One blog on the inanities in CNN anchor Christiane Amanpour's impassioned address at the Committee to Protect Journalists dinner against granting any respect to conservatives in the "news" media product is not enough. In a second look at the transcript, one can see how Amanpour complained that Hillary Clinton was judged by an "exceptionally high bar" and Trump an "exceptionally low bar."
She also insisted, as many at CNN do, that the fact-based journalist never accepts a rebuttal on the "empirical scientific evidence" of global warming.
During an interview on my program this summer, the film-maker and historian Ken Burns asked me what would Edward R. Murrow do?
First, like many people watching where I was overseas, I admit I was shocked by the exceptionally high bar put before one candidate and the exceptionally low bar put before the other candidate.
It appeared much of the media got itself into knots trying to differentiate between balance, objectivity, neutrality, and crucially, truth.
We cannot continue the old paradigm--let's say like over global warming, where 99.9 percent of the empirical scientific evidence is given equal play with the tiny minority of deniers.
I learned long ago, covering the ethnic cleansing and genocide in Bosnia, never to equate victim with aggressor, never to create a false moral or factual equivalence, because then you are an accomplice to the most unspeakable crimes and consequences.
I believe in being truthful, not neutral. And I believe we must stop banalizing the truth.
"Truthful, not neutral" is an Amanpour slogan. It's a wonderful motto for arrogant liberal bias. Liberalism is the "truth," conservatism is "falsehood," and so one should be celebrated, and the other pounded into dust. For example, Amanpour in this address compares the Trump/conservative side of the debate not only to falsehood, but as comparable to pracitioners of "ethnic cleansing and genocide," as well as the tyrants who would crush the "Arab Spring."
setup:
And we have to be prepared to fight especially hard for the truth in a world where the Oxford English Dictionary just announced its word of 2016: post-truth.
We have to accept that we've had our lunch handed to us by the very same social media that we've so slavishly been devoted to.
The winning candidate did a savvy end run around us and used it to go straight to the people. Combined with the most incredible development ever--the tsunami of fake news sites--aka lies--that somehow people could not, would not, recognize, fact check, or disregard.
One of the main writers of these false articles--these lies--says people are getting dumber, just passing fake reports around without fact checking. We need to ask whether technology has finally outpaced our human ability to keep up.
Trump voters are "dumber" voters prone to "hate speech." Does this strike anyone as someone who learned something about her political opponents in this last election? Or does it sound like the usual doubling-down? Conservatives are also pushing a "post-values world," she claimed:
Now, more than ever, we need to commit to real reporting across a real nation, a real world in which journalism and democracy are in mortal peril, including by foreign powers like Russia paying to churn out and place false news, and hacking into democratic systems here and allegedly in upcoming crucial German and French elections too....

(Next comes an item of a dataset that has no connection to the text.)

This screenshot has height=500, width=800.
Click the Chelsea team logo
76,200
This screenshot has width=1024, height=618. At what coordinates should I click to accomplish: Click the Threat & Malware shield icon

We must also fight against a post-values world.
And let me hit back at this elitist backlash we're all bending over backwards to accommodate.
Since when were American values elitist values? They are not left or right values. They are not rich or poor values, not the forgotten-man values....
So yes, like so many around the world, I was shocked--very few ever imagined that so many Americans conducting their sacred duty in the sanctity of the voting booth, with their secret ballot, would be angry enough to ignore the wholesale vulgarity of language, the sexual predatory behavior, the deep misogyny, the bigoted and insulting views.
Like many Clinton-adoring journalists, "Truthful" Amanpour never acknowledges Bill Clinton was credibly accused of sexually predatory behiavior. In the year Clinton was impeached, Amanpour married Clinton State Department spokesman Jamie Rubin, who also worked for the Hillary Clinton presidential campaign in 2008.
After Clinton was impeached for lying in the Paula Jones sexual harassment case, Amanpour gushed all over Hillary Clinton for her suffering, instead of demanding the truth about how she defended her husband's misogyny: "A lot of the women that I meet from traveling overseas are very impressed by you and admire your dignity. A lot of the people you meet are people who’ve suffered, people you saw today, and who believe that they identify with you, because they have seen you suffer.”
That's "truthful"? It's certainly not neutral. Amanpour claimed that she was a guardian of American values and ripped Laura Ingraham for suggesting otherwise:
If not, I will fight as a journalist--as we all must--to defend and protect the unique value system that makes these United States--and with which it seeks to influence the world.
The conservative radio host who may be the next White House press secretary says mainstream media is hostile to traditional values.
I would say it's just the opposite. And have you read about the "Heil, victory" meeting in Washington, DC this past weekend? Why aren't there more stories about the dangerous rise of the far right here and in Europe? Since when did anti-Semitism stop being a litmus test in this country? We must fights against normalization of the unacceptable.
Amanpour then mentioned the Brexit vote, where she also championed the Left and disparaged the Right.